Creating conversation 


Imagine being at your favorite bar on election night, surrounded by television screens, but not one of those screens is tuned in to any network coverage of the election. Then imagine being told that because people prefer sports to politics, you would have to find somewhere else to watch election coverage.

That was exactly what a couple members of GEOPOL faced during the last presidential election; so this year they made sure they would have a place to convene election night.

GEOPOL is a group that provides meeting places for those who desire to discuss politics, religion, economics and other areas of interest. GEOPOL has an online show that airs discussions worldwide, allowing thousands to take part in intellectual conversations.

"This year I thought, I'll be damned if I am watching a basketball game while history is being made," said David Stockdale, GEOPOL member.

"A lot of people are dying to come together and talk," said Pedro Cardoso, member of GEOPOL. "In GEOPOL, a liberal gets to talk to a Republican. A Muslim gets to talk to a Christian. The environment we offer caters to conversation."

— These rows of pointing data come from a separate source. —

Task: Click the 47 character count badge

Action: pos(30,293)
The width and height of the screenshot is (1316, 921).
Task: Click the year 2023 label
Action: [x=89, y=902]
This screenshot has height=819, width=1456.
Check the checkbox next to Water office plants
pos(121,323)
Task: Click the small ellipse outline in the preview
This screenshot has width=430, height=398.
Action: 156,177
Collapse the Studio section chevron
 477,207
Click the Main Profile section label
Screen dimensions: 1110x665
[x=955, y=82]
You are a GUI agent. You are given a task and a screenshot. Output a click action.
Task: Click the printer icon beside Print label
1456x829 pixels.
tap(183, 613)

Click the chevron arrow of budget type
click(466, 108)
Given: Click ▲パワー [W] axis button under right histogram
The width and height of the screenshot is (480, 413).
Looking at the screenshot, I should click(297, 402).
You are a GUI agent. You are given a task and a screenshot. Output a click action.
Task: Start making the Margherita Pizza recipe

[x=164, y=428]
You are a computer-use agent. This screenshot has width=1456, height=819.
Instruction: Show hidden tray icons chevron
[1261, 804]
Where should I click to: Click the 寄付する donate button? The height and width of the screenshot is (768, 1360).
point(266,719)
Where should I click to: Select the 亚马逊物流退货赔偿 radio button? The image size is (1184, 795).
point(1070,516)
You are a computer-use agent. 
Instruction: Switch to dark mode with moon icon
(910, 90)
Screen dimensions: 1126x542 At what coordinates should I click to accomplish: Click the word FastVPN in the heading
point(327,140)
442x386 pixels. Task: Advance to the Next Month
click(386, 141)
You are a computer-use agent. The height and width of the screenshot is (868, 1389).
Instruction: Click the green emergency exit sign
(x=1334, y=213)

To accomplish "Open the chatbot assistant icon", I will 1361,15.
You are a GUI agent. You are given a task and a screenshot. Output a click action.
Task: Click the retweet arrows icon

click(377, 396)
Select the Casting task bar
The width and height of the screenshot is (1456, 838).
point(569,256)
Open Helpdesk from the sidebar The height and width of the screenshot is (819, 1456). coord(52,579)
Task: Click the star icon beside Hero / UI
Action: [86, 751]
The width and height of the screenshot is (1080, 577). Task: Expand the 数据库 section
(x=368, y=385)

Stockdale, along with Cardoso, held an election party Tuesday to allow GEOPOL members, as well as the general public, the opportunity to watch election coverage while having drinks, playing pool, smoking cigars and soaking up life in a local pub.

Stockdale said during the last election he faced challenges when trying to watch the election in an area bar and was forced to run around Broad Ripple looking for places to watch election coverage.

Tuesday's election turned out to be a milestone in American history, but people in Carmel's Fox and Hound Pub & Grille still chose to watch college football along with other sports.

There were more than a handful of televisions posted in the pub's main dining area, but only two had election coverage on and even then the sound was muted.

GEOPOL's election party was in a private party room, had one enormous screen tuned in to CNN and three other televisions tuned in to FOX, ABC and MSNBC's election coverage with two laptops also in the room logged on to news and political sites.

The juxtaposition of GEOPOL's private room to the regular area of the pub was a bit odd. The private room was buzzing with excitement about the election and discussions about which way swing states would go, and how this election differed from all the rest. In the private room, it felt like everyone everywhere was tuned in to the election and was anxiously watching the votes come in. But just a few feet away was evidence that some people still felt like this was just another election.

"Me watching is not going to change anything. I just came out to play some pool," said one man who had not been watching any coverage and was unaware of any of the progress being made by candidates.

Whether or not you watched the coverage Tuesday night, the evening served as an opportunity for half a million people to gather in Chicago's Grant Park in support of the man who will be the first African-American president. Thousands of TV viewers witnessed Jesse Jackson and Oprah Winfrey shed tears of joy, thousands of people danced in Times Square and viewers also witnessed what some are calling John McCain's best speech yet, and maybe even the best concession speech ever.